The mine has been closed and an inquiry has been ordered into the incident by the chief inspector of mines

QUETTA: Six miners have been killed in a blast at a coal mine in southwestern Pakistan near the border with Afghanistan, officials with the provincial Directorate of Mines told Reuters.

They were among eight miners trapped about 1,000 feet underground when accumulating methane gas exploded at the coalfield in Marwar in the province of Balochistan, the officials said.

“Six bodies have been retrieved by the rescue team from the affected mine this morning,” a senior official of the Directorate of Mines said.

“(The) mine has been closed and an inquiry has been ordered by the Chief Inspector of Mines into the incident.”

In the past year, 102 coal miners have been killed in Balochistan in 72 different incidents, Sultan Muhammad Lala, president of the Balochistan Coal Mines Workers Federation, told Reuters.

Lala said that the government and mine owners were not ensuring safe working conditions at the sites.

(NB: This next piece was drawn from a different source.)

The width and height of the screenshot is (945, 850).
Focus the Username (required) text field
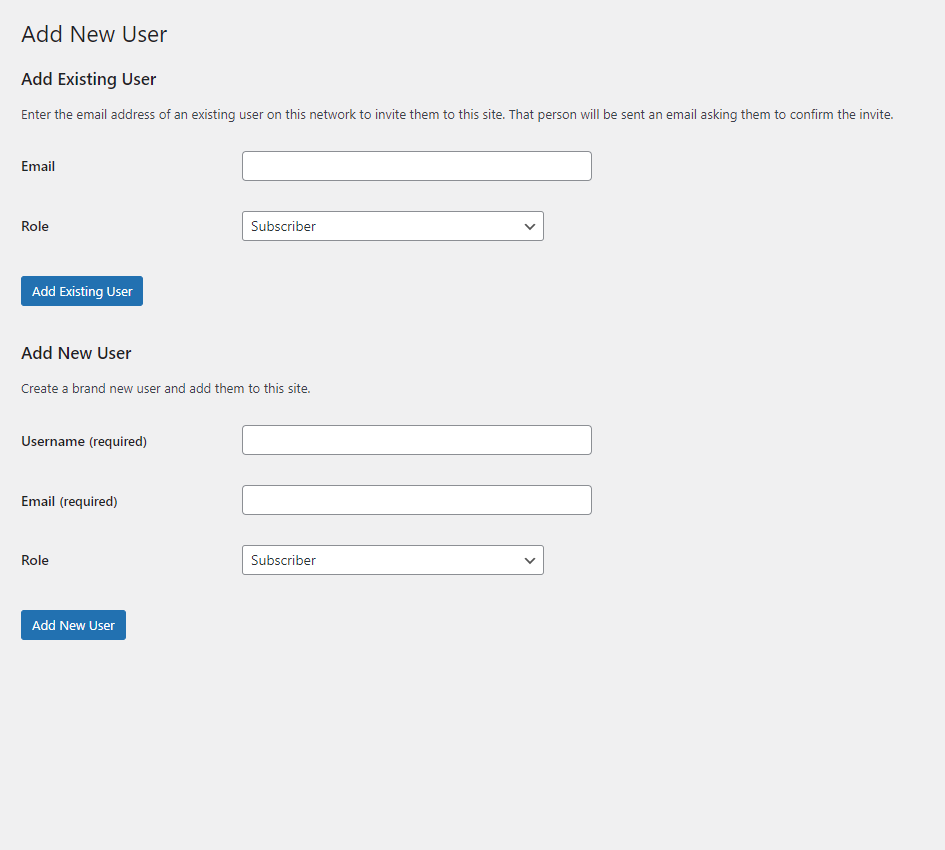(417, 440)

An explosion caused by methane gas at another coal mine in Marwar in May 2018 killed 20 workers. In August that year, another methane-fueled explosion in the city of Quetta killed seven.

In 2011, 45 coal miners were killed by a methane gas explosion, also in Balochistan.

Sparsely populated and impoverished Balochistan is home to large deposits of coal, natural gas, copper and gold, many of which are being extracted by Chinese-backed operations. Militants often target workers and security forces.